A opção pela música tradicional chegou a atrair resistências contra o grupo?

Éramos muito solicitados, as viagens ao estrangeiro em representação de Angola eram constantes. Alguns convites vinham já direccionados, queriam a nossa presença. Isso despertou algumas resistências, até mesmo de funcionários do Ministério da Cultura. Um desses funcionários, que também era músico, chegou a dizer "weza mutala ó ikumbi” (do Kimbundu: "vieram só para ver o sol nascer”). Criei o grupo para preservação dos instrumentos dos nossos ancestrais e da nossa identidade na indumentária e nas mensagens. Cantamos sempre em Kimbundu. "Santa Maria” é a nossa única música em português.

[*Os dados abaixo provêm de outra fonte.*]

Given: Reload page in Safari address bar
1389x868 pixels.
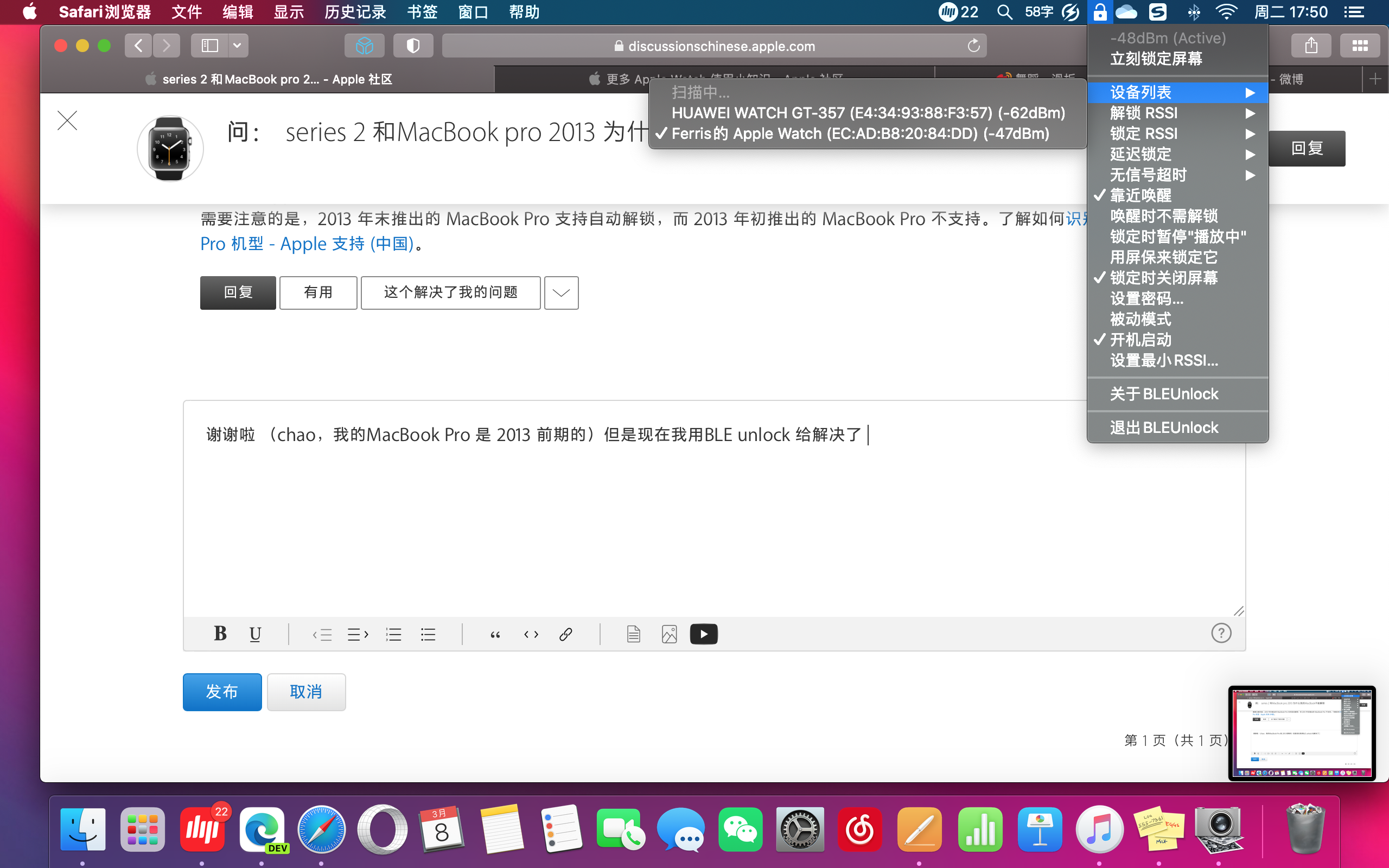Looking at the screenshot, I should (x=973, y=46).
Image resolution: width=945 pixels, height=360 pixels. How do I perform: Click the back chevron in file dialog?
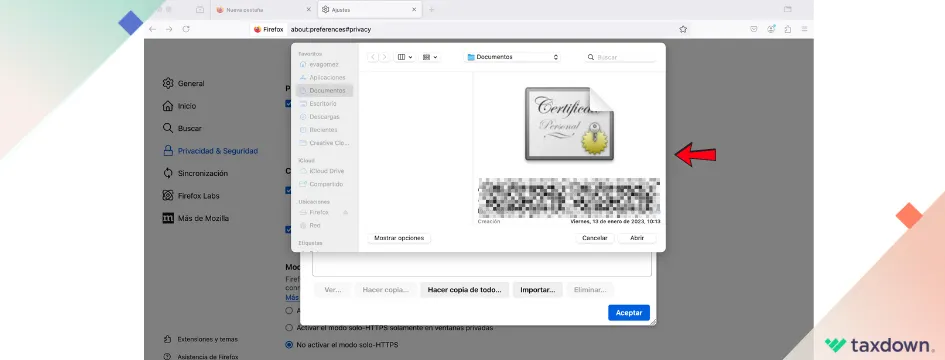click(373, 57)
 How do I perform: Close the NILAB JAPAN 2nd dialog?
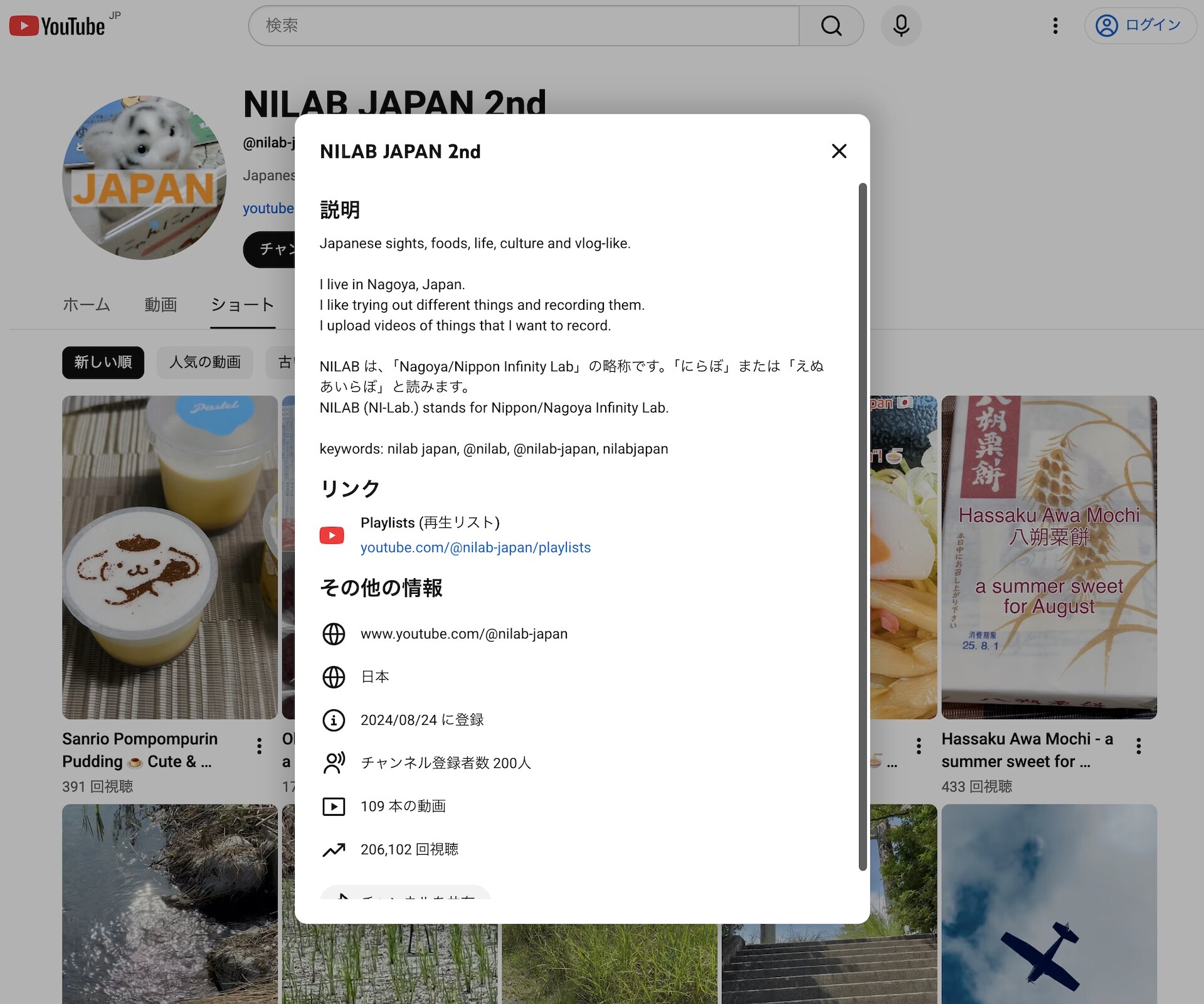point(839,151)

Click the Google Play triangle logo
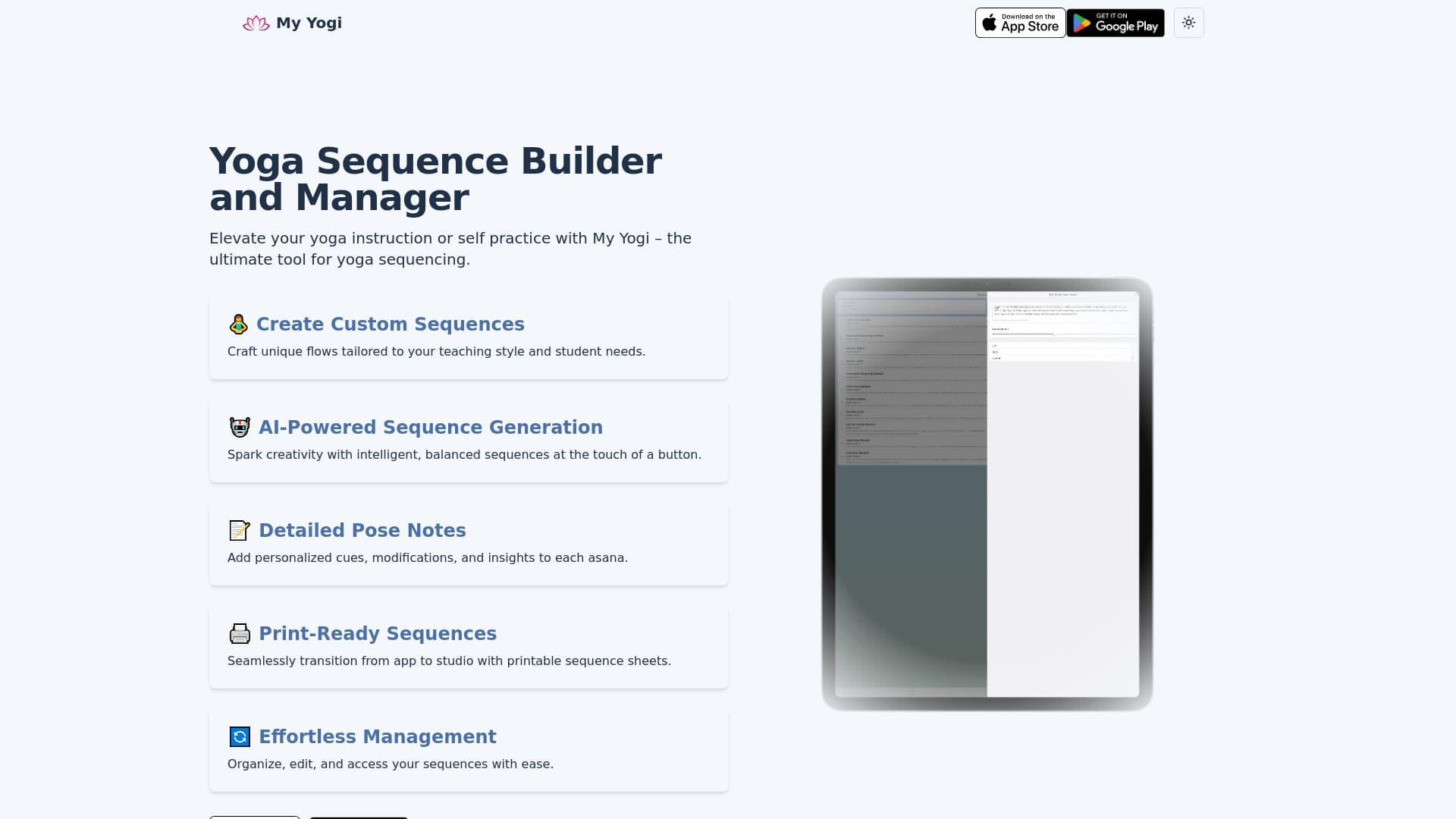tap(1082, 24)
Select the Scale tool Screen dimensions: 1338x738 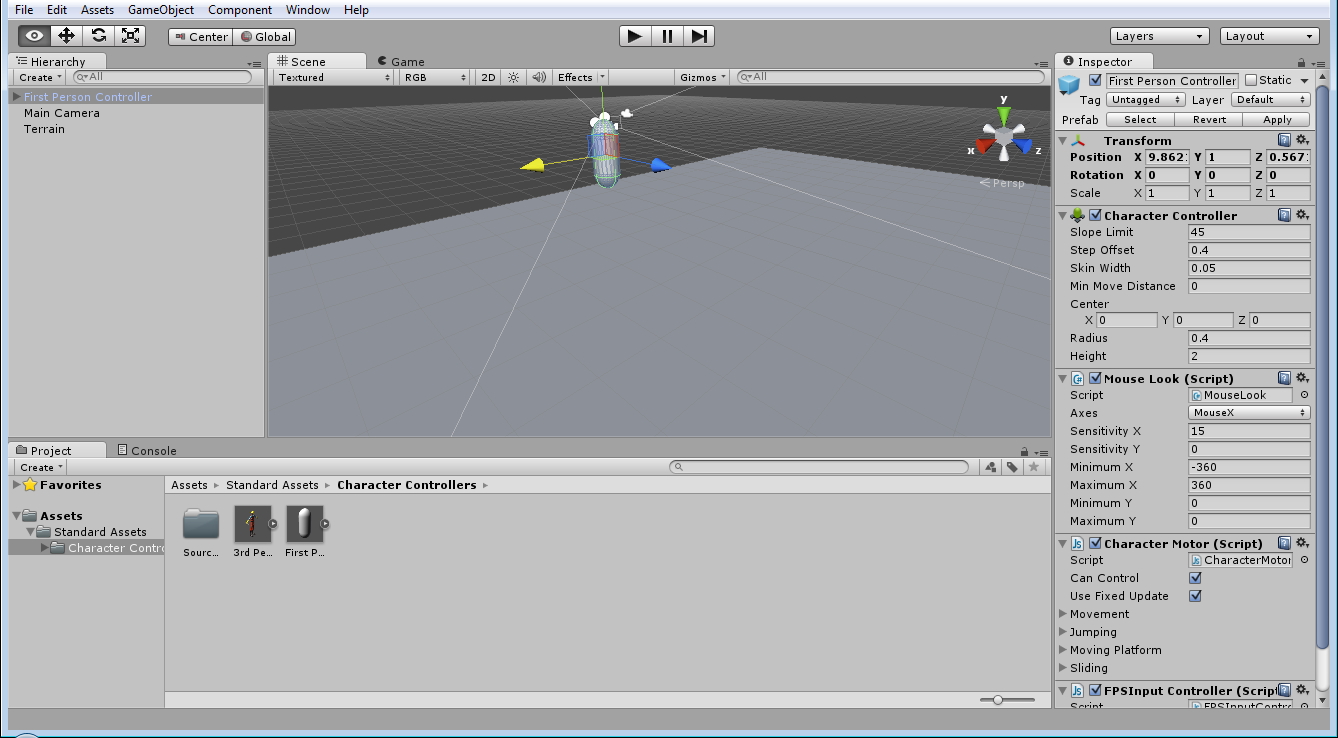pyautogui.click(x=130, y=34)
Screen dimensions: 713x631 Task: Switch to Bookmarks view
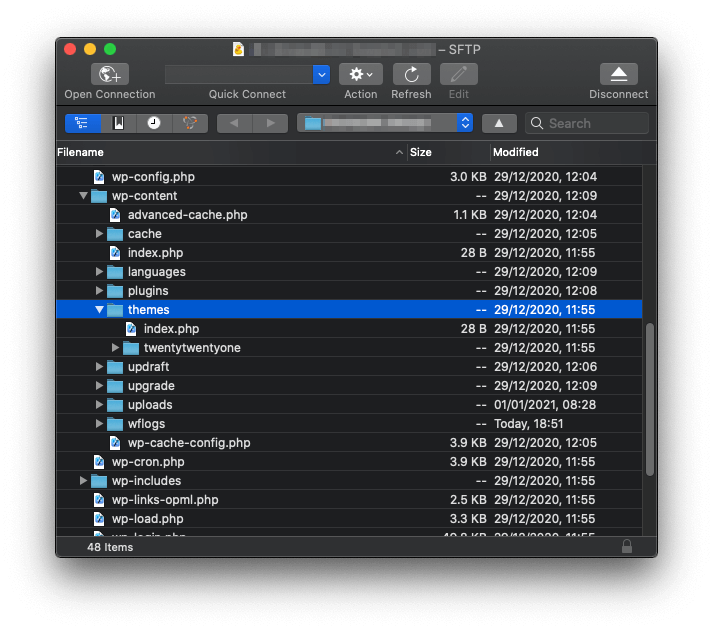(118, 123)
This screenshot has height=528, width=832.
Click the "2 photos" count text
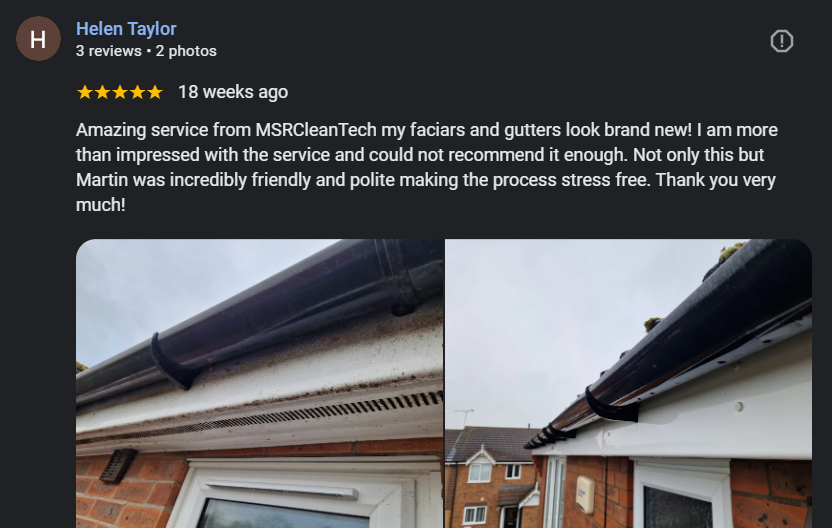pyautogui.click(x=186, y=51)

Mestre Kituxi chegou a fazer parte dos Kiezos?

Nunca integrei Os Kiezos. Partilhávamos o mesmo palco e colaborávamos. Por exemplo "Rosa Rosé”, que Os Kiezos cantam, é minha música. Os Negoleiros do Ritmo cantaram "Panda” (Adultério) também minha. "Nguitabule” foi gravado pelos Merengues.

 
Qual foi a viagem mais memorável que fez a uma província de Angola?

A mais memorável foi a Benguela em 1984. Estávamos numa sala de espectáculos abarrotada e de repente a luz foi. Ficamos às escuras mas não parámos, continuámos a tocar. No dia seguinte saiu no jornal o título: "O som que venceu a escuridão”.

 
Está preocupado com a preservação dos instrumentos musicais tradicionais?

Tenho pedido ao meu sobrinho[Jorge Mulumba, um dos fundadores do grupo de música tradicional Nguami Maka, cantor, executante e divulgador de vários instrumentos tradicionais] para aprender a tocar a kakosha, esse instrumento que está em vias de extinção. Tem um som bonito, é originário de Calulo e da Kibala. Não é o único em vias de desaparecer, há também a tchumba, que é tocada actualmente pelo Paulo Kaita, da Huíla. Em 1983 o levei ao Brasil, quando fui para uma demonstração de como se toca o hungo. A dikanza, graças a iniciativas de Jorge Mulumba e outros, que fabricam, tocam e distribuem, está segura. Os grandes, exímios e viajados tocadores de marimba já morreram. Creio que a Acção Cultural tem de fazer alguma coisa para preservação desses instrumentos.